(DATA LISTING Opens)
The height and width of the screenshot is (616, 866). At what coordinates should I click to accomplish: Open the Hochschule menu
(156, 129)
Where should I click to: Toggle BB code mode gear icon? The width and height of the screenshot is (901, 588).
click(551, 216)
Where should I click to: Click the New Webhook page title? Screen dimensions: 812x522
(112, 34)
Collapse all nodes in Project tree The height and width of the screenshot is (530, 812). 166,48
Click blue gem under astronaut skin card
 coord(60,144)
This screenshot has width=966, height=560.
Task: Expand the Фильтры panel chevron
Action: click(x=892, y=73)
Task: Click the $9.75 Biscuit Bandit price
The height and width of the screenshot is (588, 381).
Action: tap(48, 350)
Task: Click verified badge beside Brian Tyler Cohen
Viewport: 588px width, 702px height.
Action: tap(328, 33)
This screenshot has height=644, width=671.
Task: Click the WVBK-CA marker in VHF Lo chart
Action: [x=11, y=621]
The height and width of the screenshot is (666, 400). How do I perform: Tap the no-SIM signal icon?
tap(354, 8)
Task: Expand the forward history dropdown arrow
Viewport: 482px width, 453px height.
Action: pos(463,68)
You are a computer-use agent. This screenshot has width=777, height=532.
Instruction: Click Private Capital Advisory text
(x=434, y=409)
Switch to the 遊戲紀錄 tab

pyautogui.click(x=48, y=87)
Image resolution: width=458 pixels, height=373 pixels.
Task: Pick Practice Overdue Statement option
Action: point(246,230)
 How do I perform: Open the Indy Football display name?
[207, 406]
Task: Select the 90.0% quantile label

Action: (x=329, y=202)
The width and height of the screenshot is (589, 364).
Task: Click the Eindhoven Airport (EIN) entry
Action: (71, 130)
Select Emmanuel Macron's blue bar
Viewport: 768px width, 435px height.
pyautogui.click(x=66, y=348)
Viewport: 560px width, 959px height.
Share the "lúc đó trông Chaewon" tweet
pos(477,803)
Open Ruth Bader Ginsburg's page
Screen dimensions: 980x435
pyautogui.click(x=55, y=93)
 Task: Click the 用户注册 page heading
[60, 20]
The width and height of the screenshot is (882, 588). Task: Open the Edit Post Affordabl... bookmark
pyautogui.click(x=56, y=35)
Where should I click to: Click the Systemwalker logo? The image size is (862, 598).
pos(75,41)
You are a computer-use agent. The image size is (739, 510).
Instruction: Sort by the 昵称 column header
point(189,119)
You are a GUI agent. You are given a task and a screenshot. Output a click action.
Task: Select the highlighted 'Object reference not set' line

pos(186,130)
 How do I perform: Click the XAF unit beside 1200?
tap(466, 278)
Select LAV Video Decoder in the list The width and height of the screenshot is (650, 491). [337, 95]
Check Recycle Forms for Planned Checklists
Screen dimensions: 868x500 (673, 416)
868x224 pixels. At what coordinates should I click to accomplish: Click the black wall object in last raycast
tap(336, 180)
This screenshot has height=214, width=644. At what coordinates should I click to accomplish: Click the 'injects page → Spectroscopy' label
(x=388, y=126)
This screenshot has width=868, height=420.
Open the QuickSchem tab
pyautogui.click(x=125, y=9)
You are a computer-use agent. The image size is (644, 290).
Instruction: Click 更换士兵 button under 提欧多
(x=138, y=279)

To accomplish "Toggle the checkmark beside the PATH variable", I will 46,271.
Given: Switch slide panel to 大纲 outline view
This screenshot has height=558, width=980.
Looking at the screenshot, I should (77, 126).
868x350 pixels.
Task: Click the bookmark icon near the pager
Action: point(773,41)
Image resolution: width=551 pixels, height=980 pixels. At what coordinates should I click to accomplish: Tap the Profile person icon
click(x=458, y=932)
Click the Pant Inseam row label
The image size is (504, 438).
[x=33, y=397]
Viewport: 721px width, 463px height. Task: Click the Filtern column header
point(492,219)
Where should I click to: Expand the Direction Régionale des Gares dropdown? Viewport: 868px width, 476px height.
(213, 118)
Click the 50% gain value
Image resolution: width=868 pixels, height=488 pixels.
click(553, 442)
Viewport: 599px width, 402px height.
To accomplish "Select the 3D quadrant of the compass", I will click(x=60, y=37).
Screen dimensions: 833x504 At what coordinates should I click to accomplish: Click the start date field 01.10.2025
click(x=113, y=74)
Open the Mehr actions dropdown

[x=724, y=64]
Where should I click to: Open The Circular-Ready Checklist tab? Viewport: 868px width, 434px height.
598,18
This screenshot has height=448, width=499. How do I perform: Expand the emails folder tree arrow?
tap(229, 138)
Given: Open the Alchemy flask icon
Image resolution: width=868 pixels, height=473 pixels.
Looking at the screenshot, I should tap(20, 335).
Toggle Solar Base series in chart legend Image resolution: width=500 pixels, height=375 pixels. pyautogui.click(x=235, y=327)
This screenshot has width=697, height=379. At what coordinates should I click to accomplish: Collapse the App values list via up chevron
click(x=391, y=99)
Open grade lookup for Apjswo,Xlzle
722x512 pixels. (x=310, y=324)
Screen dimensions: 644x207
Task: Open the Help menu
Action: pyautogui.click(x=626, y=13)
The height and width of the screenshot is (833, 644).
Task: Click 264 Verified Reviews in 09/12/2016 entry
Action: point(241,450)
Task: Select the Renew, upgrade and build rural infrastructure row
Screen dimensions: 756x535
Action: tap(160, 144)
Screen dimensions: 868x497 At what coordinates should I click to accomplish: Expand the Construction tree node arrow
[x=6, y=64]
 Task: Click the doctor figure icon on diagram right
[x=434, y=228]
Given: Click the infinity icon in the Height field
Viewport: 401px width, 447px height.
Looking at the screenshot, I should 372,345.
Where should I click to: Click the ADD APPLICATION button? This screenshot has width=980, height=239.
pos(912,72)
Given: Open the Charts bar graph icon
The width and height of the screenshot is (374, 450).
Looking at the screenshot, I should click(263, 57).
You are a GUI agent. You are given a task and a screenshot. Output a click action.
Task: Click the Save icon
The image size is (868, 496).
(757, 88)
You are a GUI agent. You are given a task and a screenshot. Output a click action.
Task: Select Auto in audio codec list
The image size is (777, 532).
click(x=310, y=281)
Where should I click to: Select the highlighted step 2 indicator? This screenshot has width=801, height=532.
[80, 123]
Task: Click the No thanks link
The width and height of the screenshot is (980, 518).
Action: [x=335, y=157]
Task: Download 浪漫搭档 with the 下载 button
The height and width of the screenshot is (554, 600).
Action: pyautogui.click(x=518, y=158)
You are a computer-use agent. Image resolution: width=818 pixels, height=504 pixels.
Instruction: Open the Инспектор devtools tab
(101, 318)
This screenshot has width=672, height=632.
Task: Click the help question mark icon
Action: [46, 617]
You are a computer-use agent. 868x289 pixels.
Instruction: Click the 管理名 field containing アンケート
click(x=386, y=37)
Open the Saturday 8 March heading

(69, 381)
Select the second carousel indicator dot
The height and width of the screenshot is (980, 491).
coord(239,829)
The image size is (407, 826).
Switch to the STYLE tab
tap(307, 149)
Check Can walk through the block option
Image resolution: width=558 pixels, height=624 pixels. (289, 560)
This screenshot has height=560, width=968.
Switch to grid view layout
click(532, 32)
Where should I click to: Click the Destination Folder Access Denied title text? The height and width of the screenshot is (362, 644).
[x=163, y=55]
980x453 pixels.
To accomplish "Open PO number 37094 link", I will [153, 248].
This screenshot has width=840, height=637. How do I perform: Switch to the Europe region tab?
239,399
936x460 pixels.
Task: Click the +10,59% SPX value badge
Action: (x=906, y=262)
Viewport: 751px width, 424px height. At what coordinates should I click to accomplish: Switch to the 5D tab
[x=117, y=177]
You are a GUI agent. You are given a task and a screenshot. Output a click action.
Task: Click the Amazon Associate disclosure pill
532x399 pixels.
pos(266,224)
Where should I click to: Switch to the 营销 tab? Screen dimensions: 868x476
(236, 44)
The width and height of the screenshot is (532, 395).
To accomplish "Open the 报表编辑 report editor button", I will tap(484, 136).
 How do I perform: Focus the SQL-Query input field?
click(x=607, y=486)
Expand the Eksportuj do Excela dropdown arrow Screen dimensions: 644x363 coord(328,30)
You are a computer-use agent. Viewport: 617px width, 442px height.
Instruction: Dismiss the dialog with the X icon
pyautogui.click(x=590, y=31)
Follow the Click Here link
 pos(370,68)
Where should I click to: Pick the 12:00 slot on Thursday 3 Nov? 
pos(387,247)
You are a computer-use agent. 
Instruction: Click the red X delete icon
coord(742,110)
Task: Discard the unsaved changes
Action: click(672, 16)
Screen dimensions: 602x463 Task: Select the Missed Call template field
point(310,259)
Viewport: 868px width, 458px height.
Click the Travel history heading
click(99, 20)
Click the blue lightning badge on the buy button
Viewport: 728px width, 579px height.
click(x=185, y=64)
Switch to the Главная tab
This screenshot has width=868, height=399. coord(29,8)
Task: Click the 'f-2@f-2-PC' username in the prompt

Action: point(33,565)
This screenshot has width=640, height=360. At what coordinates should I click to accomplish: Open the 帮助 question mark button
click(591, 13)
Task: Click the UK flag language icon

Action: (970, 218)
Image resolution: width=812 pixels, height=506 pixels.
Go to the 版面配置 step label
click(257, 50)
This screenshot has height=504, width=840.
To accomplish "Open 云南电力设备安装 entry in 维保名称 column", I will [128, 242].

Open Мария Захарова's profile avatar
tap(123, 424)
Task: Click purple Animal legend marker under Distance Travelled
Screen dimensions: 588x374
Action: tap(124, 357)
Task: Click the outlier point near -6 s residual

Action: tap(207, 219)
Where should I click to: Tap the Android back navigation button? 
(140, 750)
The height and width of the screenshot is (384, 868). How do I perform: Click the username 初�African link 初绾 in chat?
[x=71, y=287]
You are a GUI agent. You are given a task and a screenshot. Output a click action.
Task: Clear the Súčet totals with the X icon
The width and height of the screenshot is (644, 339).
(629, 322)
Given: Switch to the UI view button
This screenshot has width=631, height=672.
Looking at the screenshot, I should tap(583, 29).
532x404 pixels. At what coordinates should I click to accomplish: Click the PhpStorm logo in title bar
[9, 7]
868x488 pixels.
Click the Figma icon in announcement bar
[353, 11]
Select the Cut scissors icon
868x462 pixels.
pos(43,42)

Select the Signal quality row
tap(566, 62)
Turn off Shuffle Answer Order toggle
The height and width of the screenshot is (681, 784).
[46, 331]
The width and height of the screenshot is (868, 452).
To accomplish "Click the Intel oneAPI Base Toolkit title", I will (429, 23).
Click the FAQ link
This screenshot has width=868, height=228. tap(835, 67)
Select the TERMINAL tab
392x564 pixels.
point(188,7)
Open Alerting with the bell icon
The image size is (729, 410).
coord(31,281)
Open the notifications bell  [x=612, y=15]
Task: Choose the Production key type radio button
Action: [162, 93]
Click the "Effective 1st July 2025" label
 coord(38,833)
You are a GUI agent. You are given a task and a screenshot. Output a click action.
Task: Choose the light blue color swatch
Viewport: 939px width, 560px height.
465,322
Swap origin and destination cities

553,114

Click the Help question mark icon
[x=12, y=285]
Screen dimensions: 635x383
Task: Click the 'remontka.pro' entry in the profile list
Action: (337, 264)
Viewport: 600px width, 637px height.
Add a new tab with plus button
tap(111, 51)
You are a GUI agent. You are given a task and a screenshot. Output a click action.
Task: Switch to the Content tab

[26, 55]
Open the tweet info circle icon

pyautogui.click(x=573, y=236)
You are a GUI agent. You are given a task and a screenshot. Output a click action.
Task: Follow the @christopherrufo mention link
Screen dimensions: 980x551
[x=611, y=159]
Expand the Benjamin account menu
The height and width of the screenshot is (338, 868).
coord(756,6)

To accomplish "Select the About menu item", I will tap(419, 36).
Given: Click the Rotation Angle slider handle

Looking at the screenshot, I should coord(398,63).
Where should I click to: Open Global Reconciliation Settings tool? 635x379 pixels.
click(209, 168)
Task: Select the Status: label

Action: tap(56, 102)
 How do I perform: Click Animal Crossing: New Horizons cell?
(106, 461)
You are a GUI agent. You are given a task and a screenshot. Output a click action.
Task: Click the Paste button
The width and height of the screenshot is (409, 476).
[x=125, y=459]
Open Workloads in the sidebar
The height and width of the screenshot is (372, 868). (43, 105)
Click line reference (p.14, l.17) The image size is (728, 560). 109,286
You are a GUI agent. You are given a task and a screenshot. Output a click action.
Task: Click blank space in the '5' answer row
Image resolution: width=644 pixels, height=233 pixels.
(DATA LISTING Closes)
▸ WHAT YOU ARE ASKED TO DO
From the records above, copy out the line with "Where should I click to: Select", the line with "The image size is (407, 826).", and every line between them, word for word.

▸ RESPONSE
Where should I click to: Select the highlighted step 2 indicator? This screenshot has width=801, height=532.
[80, 123]
Task: Click the No thanks link
The width and height of the screenshot is (980, 518).
Action: [x=335, y=157]
Task: Download 浪漫搭档 with the 下载 button
The height and width of the screenshot is (554, 600).
Action: pyautogui.click(x=518, y=158)
You are a computer-use agent. Image resolution: width=818 pixels, height=504 pixels.
Instruction: Open the Инспектор devtools tab
(101, 318)
This screenshot has width=672, height=632.
Task: Click the help question mark icon
Action: [46, 617]
You are a computer-use agent. 868x289 pixels.
Instruction: Click the 管理名 field containing アンケート
click(x=386, y=37)
Open the Saturday 8 March heading

(69, 381)
Select the second carousel indicator dot
The height and width of the screenshot is (980, 491).
coord(239,829)
The image size is (407, 826).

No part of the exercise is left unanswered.